**REQUIREMENT**: Every line with the word "computer" in it should be extracted from the data that follows.

**DATA RECORDS**:
^^^^^^^^^^^^^^^^
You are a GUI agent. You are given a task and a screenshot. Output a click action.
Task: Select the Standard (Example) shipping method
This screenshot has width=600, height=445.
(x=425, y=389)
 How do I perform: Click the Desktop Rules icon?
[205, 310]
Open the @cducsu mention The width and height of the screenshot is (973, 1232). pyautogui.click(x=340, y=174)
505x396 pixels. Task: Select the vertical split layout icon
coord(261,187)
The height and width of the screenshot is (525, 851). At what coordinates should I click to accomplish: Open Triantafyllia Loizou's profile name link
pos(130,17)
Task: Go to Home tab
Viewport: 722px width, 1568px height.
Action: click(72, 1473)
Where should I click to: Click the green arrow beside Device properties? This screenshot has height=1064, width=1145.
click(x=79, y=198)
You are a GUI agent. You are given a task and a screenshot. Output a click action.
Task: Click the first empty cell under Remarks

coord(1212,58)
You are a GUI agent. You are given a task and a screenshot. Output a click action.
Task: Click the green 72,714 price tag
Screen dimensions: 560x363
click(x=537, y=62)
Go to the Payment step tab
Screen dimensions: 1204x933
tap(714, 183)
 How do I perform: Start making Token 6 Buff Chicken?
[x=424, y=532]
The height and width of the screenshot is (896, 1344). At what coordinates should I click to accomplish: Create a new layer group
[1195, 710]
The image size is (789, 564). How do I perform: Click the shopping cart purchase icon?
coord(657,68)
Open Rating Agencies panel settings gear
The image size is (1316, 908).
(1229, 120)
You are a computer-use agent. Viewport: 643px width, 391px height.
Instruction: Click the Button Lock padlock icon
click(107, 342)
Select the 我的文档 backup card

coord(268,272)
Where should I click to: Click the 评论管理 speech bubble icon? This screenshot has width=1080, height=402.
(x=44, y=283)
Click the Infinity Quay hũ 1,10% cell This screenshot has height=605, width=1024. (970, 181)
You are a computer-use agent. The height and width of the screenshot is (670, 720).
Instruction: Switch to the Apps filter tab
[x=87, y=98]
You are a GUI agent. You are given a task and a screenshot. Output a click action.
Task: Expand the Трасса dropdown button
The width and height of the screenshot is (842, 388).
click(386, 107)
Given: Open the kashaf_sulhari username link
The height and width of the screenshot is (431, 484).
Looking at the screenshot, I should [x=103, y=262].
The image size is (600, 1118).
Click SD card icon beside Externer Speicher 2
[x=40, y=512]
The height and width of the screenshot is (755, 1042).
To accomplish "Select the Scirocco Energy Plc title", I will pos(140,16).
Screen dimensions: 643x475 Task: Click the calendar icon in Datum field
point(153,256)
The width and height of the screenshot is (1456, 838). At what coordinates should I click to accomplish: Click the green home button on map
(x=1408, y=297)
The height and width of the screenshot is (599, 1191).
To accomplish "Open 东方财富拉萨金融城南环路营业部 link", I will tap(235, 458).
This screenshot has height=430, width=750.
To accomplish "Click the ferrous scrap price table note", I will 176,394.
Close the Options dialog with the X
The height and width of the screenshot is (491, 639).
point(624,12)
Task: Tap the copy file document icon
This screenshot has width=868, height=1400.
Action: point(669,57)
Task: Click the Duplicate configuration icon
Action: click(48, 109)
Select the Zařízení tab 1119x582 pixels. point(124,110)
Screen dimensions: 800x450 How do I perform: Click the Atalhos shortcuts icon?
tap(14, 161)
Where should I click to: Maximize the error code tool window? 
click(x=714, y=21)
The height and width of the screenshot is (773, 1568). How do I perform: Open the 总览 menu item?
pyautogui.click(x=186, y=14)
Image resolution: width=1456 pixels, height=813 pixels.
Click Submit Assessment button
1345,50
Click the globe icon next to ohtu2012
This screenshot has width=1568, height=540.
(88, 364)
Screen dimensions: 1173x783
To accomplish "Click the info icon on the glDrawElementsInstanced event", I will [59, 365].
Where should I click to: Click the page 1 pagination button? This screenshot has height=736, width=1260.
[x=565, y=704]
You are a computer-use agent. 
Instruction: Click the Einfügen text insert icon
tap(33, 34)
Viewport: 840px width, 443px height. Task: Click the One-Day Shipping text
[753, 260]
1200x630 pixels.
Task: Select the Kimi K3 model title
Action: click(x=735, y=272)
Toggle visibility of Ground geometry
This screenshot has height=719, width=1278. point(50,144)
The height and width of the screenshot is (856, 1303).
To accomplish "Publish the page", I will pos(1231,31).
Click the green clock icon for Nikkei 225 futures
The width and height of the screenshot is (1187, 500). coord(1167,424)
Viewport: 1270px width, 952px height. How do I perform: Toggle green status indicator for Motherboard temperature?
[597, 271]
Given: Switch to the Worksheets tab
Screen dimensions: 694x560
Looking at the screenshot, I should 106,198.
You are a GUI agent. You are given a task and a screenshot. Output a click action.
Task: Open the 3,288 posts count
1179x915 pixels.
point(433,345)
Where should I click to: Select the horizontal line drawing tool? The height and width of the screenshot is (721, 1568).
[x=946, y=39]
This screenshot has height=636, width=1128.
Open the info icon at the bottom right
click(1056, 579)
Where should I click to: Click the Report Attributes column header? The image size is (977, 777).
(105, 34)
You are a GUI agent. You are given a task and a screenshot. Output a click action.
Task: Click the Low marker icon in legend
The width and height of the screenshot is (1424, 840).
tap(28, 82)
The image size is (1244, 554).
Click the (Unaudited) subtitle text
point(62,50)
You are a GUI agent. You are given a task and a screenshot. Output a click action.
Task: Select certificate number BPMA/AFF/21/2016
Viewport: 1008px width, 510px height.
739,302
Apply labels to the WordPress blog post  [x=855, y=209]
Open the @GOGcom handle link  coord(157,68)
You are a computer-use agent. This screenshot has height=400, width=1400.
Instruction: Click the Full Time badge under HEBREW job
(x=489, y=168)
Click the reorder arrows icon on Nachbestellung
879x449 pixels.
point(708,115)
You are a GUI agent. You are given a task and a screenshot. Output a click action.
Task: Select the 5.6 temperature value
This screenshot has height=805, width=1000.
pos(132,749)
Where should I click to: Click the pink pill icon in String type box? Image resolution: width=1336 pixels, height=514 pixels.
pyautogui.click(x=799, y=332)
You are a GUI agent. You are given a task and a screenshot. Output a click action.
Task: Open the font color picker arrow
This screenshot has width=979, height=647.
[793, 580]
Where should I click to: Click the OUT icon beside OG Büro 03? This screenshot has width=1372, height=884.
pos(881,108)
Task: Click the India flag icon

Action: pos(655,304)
^^^^^^^^^^^^^^^^
**THE ANSWER**:
You are a computer-use agent. Viewport: 643px width, 391px height.
You are a computer-use agent. The height and width of the screenshot is (670, 720).
You are a computer-use agent. 
You are a computer-use agent. This screenshot has height=400, width=1400.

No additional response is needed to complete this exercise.